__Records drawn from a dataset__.
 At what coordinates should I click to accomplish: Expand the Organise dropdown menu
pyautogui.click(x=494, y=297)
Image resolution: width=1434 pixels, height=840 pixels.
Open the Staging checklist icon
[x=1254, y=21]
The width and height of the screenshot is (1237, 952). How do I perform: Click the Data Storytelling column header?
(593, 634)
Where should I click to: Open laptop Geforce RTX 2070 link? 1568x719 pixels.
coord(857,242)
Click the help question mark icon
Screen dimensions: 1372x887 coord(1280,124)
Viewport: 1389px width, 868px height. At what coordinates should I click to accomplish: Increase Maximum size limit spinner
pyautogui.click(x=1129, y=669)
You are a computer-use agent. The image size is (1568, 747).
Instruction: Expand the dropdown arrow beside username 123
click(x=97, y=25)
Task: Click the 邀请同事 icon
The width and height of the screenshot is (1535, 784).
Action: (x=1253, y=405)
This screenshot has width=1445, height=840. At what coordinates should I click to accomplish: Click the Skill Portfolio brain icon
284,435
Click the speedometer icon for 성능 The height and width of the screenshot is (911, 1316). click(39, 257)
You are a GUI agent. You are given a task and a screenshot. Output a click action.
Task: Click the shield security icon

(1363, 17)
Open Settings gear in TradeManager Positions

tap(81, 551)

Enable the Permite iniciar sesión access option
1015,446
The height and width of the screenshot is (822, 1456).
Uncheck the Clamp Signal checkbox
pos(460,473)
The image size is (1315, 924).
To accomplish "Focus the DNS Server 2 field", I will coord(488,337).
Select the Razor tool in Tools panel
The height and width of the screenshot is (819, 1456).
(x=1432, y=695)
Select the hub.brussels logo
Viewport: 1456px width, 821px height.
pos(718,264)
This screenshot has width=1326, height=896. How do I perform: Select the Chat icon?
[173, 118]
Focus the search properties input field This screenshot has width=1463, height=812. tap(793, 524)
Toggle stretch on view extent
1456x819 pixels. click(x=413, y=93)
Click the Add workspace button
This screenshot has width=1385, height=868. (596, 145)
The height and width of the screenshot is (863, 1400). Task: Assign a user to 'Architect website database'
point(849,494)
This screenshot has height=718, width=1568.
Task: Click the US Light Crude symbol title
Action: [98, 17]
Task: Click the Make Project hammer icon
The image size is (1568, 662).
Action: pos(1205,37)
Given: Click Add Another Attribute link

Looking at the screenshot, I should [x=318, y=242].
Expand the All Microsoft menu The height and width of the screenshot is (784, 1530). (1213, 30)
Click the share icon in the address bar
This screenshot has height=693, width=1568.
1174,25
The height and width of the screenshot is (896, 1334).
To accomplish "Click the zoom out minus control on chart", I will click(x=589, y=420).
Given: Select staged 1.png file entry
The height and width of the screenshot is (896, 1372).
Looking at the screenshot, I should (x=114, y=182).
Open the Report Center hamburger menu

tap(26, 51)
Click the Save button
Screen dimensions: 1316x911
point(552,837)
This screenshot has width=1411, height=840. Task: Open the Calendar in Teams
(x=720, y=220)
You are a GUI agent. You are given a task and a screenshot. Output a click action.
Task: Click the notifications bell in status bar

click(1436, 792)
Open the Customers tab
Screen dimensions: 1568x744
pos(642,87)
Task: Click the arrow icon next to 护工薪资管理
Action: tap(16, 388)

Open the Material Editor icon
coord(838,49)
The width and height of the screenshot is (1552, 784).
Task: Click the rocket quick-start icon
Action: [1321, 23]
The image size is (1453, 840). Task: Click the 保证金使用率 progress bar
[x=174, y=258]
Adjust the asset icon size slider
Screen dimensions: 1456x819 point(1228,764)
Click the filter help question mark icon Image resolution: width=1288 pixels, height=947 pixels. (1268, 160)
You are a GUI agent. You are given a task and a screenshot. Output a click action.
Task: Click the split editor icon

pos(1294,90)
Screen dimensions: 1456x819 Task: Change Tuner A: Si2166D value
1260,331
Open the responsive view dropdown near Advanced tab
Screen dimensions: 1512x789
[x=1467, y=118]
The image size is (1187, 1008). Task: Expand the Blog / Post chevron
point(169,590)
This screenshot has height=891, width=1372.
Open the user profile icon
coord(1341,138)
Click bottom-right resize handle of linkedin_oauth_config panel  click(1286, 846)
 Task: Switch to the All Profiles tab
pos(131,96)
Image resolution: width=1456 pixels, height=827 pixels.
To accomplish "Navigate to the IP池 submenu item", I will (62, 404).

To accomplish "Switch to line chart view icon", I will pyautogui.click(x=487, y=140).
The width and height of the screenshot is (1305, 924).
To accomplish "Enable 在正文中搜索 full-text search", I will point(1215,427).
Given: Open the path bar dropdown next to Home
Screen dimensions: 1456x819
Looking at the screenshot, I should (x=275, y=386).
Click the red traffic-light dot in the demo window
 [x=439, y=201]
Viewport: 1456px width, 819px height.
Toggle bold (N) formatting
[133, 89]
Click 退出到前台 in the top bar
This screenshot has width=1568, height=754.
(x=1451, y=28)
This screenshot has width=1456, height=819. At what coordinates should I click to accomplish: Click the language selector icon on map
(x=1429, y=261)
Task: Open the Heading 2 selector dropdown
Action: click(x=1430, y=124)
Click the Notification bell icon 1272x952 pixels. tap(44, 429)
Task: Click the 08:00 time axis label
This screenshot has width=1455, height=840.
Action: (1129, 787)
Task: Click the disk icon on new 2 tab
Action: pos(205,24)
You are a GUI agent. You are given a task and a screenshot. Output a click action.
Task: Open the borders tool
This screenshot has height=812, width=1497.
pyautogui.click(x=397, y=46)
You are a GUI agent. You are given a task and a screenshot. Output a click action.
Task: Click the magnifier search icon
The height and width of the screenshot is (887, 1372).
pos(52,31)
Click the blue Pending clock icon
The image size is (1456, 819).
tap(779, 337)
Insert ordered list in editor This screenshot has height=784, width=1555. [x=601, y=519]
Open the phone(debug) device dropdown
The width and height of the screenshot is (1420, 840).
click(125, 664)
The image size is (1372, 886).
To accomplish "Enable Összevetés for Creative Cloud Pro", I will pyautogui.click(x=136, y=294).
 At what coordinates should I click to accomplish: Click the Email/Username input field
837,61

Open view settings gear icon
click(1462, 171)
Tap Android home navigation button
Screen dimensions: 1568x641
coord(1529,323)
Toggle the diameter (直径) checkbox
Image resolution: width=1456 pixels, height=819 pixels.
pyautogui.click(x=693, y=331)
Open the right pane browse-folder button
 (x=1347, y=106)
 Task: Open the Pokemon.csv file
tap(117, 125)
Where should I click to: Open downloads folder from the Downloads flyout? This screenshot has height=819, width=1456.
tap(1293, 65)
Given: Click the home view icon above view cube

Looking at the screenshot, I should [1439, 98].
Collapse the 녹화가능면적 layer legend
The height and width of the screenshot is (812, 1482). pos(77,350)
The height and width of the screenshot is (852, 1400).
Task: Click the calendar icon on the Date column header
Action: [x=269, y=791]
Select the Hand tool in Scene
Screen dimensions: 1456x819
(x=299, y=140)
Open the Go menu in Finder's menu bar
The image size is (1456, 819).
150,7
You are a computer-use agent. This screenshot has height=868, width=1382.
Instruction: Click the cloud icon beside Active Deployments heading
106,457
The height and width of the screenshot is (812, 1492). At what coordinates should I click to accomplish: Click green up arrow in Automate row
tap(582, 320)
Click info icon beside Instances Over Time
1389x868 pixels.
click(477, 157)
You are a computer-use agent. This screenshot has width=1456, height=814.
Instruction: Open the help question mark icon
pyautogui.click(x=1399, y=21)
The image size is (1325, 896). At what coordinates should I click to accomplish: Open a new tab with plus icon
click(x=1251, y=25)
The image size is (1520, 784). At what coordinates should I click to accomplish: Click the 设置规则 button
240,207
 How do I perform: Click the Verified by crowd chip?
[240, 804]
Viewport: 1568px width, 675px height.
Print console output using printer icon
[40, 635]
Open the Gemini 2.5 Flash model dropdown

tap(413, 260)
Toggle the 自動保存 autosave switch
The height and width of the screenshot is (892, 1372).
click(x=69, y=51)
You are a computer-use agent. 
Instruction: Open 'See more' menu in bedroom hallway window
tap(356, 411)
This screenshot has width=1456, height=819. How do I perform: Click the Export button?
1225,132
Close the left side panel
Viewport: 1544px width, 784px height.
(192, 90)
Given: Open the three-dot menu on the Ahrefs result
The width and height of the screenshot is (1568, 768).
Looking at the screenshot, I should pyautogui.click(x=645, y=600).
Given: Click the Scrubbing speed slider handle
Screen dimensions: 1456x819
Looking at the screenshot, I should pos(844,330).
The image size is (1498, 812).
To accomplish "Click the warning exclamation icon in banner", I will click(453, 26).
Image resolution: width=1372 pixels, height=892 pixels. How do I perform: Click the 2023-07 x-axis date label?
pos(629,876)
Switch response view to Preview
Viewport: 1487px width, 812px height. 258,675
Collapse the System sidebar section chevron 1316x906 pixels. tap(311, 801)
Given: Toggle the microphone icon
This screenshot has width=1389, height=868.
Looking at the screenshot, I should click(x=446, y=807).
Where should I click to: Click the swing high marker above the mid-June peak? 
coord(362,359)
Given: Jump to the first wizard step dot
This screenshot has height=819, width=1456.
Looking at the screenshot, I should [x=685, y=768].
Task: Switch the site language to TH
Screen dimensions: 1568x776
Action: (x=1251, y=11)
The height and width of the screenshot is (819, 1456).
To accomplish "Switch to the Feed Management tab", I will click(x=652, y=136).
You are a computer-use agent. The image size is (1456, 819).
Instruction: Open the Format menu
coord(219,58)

__TASK__. Tally the lines in this data that hold the word "handle" and state only the count.

__REPLY TO THE TASK__. 2